■ **Exercise directions**: Copy all of the following lines without changing anything.

■ **Item position entries**:
BEGIN

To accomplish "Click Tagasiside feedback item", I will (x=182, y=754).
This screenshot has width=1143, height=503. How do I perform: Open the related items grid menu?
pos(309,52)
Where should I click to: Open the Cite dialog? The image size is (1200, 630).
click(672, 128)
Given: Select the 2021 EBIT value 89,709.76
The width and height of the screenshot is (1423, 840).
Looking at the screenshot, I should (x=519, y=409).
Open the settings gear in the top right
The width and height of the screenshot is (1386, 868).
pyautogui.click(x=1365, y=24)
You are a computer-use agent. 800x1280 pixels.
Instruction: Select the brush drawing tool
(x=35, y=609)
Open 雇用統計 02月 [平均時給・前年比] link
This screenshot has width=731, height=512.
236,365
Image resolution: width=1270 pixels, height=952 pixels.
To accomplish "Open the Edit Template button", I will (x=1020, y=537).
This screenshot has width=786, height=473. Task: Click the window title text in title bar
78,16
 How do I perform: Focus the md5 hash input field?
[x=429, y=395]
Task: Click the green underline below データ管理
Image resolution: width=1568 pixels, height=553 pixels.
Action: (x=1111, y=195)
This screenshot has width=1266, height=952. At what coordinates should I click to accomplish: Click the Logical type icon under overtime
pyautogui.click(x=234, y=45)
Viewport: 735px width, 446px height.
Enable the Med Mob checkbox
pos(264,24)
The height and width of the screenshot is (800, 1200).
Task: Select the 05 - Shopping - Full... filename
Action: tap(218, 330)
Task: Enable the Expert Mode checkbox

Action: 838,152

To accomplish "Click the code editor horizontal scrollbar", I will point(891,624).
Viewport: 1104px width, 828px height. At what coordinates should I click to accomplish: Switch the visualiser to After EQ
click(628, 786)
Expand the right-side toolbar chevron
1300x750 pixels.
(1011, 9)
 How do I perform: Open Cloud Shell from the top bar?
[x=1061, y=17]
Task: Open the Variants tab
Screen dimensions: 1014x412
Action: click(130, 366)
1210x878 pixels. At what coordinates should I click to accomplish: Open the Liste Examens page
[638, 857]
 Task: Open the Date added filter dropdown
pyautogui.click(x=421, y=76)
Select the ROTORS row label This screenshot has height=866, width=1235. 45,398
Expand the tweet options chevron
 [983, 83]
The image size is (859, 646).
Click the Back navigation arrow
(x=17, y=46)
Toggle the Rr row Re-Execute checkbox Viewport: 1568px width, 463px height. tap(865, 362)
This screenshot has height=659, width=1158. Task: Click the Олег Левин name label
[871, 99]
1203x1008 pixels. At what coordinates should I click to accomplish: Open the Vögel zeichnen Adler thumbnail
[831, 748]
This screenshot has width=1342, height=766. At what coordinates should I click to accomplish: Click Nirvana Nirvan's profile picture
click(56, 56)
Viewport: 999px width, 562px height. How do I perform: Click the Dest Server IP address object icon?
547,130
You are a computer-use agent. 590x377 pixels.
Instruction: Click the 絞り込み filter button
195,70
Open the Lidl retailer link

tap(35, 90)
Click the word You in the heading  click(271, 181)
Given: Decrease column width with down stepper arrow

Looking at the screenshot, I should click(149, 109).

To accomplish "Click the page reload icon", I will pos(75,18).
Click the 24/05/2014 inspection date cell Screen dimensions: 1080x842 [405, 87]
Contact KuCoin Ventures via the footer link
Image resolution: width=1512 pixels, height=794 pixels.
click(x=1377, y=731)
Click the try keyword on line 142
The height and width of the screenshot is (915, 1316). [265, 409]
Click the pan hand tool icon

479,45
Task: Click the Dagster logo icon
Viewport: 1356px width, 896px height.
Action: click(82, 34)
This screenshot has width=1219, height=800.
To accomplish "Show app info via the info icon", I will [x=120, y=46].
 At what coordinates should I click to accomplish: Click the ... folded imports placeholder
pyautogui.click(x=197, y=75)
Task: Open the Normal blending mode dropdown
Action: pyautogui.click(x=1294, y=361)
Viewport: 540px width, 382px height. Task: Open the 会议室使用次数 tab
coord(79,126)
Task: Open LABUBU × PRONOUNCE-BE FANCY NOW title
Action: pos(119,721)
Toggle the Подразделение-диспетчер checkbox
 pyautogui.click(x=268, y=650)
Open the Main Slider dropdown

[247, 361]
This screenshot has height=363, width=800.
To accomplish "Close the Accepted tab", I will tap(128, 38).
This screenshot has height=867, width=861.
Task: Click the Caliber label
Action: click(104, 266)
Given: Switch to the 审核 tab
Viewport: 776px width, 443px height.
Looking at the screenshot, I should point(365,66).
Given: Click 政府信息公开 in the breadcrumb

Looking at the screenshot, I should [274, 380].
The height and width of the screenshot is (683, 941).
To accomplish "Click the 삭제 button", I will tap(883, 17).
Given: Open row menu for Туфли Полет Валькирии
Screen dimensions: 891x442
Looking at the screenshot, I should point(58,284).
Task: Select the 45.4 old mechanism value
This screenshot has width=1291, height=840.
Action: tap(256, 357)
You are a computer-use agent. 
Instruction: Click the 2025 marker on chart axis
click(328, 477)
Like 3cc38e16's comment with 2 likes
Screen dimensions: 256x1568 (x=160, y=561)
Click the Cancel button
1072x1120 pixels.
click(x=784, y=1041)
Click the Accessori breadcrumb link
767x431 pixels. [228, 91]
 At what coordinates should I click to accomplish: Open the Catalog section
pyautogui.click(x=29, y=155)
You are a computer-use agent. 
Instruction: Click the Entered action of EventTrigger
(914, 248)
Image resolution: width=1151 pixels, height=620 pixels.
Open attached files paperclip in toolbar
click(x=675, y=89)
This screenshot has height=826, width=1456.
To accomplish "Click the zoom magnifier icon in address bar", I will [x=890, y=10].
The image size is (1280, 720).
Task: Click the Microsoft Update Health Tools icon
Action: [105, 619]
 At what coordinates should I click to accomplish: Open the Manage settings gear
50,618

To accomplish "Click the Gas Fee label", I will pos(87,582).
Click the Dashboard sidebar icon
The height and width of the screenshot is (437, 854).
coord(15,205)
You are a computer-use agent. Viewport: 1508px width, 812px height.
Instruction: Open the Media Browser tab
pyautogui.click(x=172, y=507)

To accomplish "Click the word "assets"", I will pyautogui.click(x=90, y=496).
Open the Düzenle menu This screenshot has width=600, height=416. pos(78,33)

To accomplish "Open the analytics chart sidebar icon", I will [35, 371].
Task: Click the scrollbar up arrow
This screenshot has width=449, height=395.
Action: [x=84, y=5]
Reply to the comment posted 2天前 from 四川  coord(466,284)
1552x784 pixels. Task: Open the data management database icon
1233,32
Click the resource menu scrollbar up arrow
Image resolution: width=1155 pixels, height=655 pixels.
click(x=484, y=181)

END

■ **Output**:
To accomplish "Click Tagasiside feedback item", I will (x=182, y=754).
This screenshot has width=1143, height=503. How do I perform: Open the related items grid menu?
pos(309,52)
Where should I click to: Open the Cite dialog? The image size is (1200, 630).
click(672, 128)
Given: Select the 2021 EBIT value 89,709.76
The width and height of the screenshot is (1423, 840).
Looking at the screenshot, I should (x=519, y=409).
Open the settings gear in the top right
The width and height of the screenshot is (1386, 868).
pyautogui.click(x=1365, y=24)
You are a computer-use agent. 800x1280 pixels.
Instruction: Select the brush drawing tool
(x=35, y=609)
Open 雇用統計 02月 [平均時給・前年比] link
This screenshot has width=731, height=512.
236,365
Image resolution: width=1270 pixels, height=952 pixels.
To accomplish "Open the Edit Template button", I will (x=1020, y=537).
This screenshot has width=786, height=473. Task: Click the window title text in title bar
78,16
 How do I perform: Focus the md5 hash input field?
[x=429, y=395]
Task: Click the green underline below データ管理
Image resolution: width=1568 pixels, height=553 pixels.
Action: (x=1111, y=195)
This screenshot has width=1266, height=952. At what coordinates should I click to accomplish: Click the Logical type icon under overtime
pyautogui.click(x=234, y=45)
Viewport: 735px width, 446px height.
Enable the Med Mob checkbox
pos(264,24)
The height and width of the screenshot is (800, 1200).
Task: Select the 05 - Shopping - Full... filename
Action: tap(218, 330)
Task: Enable the Expert Mode checkbox

Action: 838,152

To accomplish "Click the code editor horizontal scrollbar", I will point(891,624).
Viewport: 1104px width, 828px height. At what coordinates should I click to accomplish: Switch the visualiser to After EQ
click(628, 786)
Expand the right-side toolbar chevron
1300x750 pixels.
(1011, 9)
 How do I perform: Open Cloud Shell from the top bar?
[x=1061, y=17]
Task: Open the Variants tab
Screen dimensions: 1014x412
Action: click(130, 366)
1210x878 pixels. At what coordinates should I click to accomplish: Open the Liste Examens page
[638, 857]
 Task: Open the Date added filter dropdown
pyautogui.click(x=421, y=76)
Select the ROTORS row label This screenshot has height=866, width=1235. 45,398
Expand the tweet options chevron
 [983, 83]
The image size is (859, 646).
Click the Back navigation arrow
(x=17, y=46)
Toggle the Rr row Re-Execute checkbox Viewport: 1568px width, 463px height. tap(865, 362)
This screenshot has height=659, width=1158. Task: Click the Олег Левин name label
[871, 99]
1203x1008 pixels. At what coordinates should I click to accomplish: Open the Vögel zeichnen Adler thumbnail
[831, 748]
This screenshot has width=1342, height=766. At what coordinates should I click to accomplish: Click Nirvana Nirvan's profile picture
click(56, 56)
Viewport: 999px width, 562px height. How do I perform: Click the Dest Server IP address object icon?
547,130
You are a computer-use agent. 590x377 pixels.
Instruction: Click the 絞り込み filter button
195,70
Open the Lidl retailer link

tap(35, 90)
Click the word You in the heading  click(271, 181)
Given: Decrease column width with down stepper arrow

Looking at the screenshot, I should click(149, 109).

To accomplish "Click the page reload icon", I will pos(75,18).
Click the 24/05/2014 inspection date cell Screen dimensions: 1080x842 [405, 87]
Contact KuCoin Ventures via the footer link
Image resolution: width=1512 pixels, height=794 pixels.
click(x=1377, y=731)
Click the try keyword on line 142
The height and width of the screenshot is (915, 1316). [265, 409]
Click the pan hand tool icon

479,45
Task: Click the Dagster logo icon
Viewport: 1356px width, 896px height.
Action: click(82, 34)
This screenshot has width=1219, height=800.
To accomplish "Show app info via the info icon", I will [x=120, y=46].
 At what coordinates should I click to accomplish: Click the ... folded imports placeholder
pyautogui.click(x=197, y=75)
Task: Open the Normal blending mode dropdown
Action: pyautogui.click(x=1294, y=361)
Viewport: 540px width, 382px height. Task: Open the 会议室使用次数 tab
coord(79,126)
Task: Open LABUBU × PRONOUNCE-BE FANCY NOW title
Action: pos(119,721)
Toggle the Подразделение-диспетчер checkbox
 pyautogui.click(x=268, y=650)
Open the Main Slider dropdown

[247, 361]
This screenshot has height=363, width=800.
To accomplish "Close the Accepted tab", I will tap(128, 38).
This screenshot has height=867, width=861.
Task: Click the Caliber label
Action: click(104, 266)
Given: Switch to the 审核 tab
Viewport: 776px width, 443px height.
Looking at the screenshot, I should point(365,66).
Given: Click 政府信息公开 in the breadcrumb

Looking at the screenshot, I should [274, 380].
The height and width of the screenshot is (683, 941).
To accomplish "Click the 삭제 button", I will tap(883, 17).
Given: Open row menu for Туфли Полет Валькирии
Screen dimensions: 891x442
Looking at the screenshot, I should point(58,284).
Task: Select the 45.4 old mechanism value
This screenshot has width=1291, height=840.
Action: tap(256, 357)
You are a computer-use agent. 
Instruction: Click the 2025 marker on chart axis
click(328, 477)
Like 3cc38e16's comment with 2 likes
Screen dimensions: 256x1568 (x=160, y=561)
Click the Cancel button
1072x1120 pixels.
click(x=784, y=1041)
Click the Accessori breadcrumb link
767x431 pixels. [228, 91]
 At what coordinates should I click to accomplish: Open the Catalog section
pyautogui.click(x=29, y=155)
You are a computer-use agent. 
Instruction: Click the Entered action of EventTrigger
(914, 248)
Image resolution: width=1151 pixels, height=620 pixels.
Open attached files paperclip in toolbar
click(x=675, y=89)
This screenshot has height=826, width=1456.
To accomplish "Click the zoom magnifier icon in address bar", I will [x=890, y=10].
The image size is (1280, 720).
Task: Click the Microsoft Update Health Tools icon
Action: [105, 619]
 At what coordinates should I click to accomplish: Open the Manage settings gear
50,618

To accomplish "Click the Gas Fee label", I will pos(87,582).
Click the Dashboard sidebar icon
The height and width of the screenshot is (437, 854).
coord(15,205)
You are a computer-use agent. Viewport: 1508px width, 812px height.
Instruction: Open the Media Browser tab
pyautogui.click(x=172, y=507)

To accomplish "Click the word "assets"", I will pyautogui.click(x=90, y=496).
Open the Düzenle menu This screenshot has width=600, height=416. pos(78,33)

To accomplish "Open the analytics chart sidebar icon", I will [35, 371].
Task: Click the scrollbar up arrow
This screenshot has width=449, height=395.
Action: [x=84, y=5]
Reply to the comment posted 2天前 from 四川  coord(466,284)
1552x784 pixels. Task: Open the data management database icon
1233,32
Click the resource menu scrollbar up arrow
Image resolution: width=1155 pixels, height=655 pixels.
click(x=484, y=181)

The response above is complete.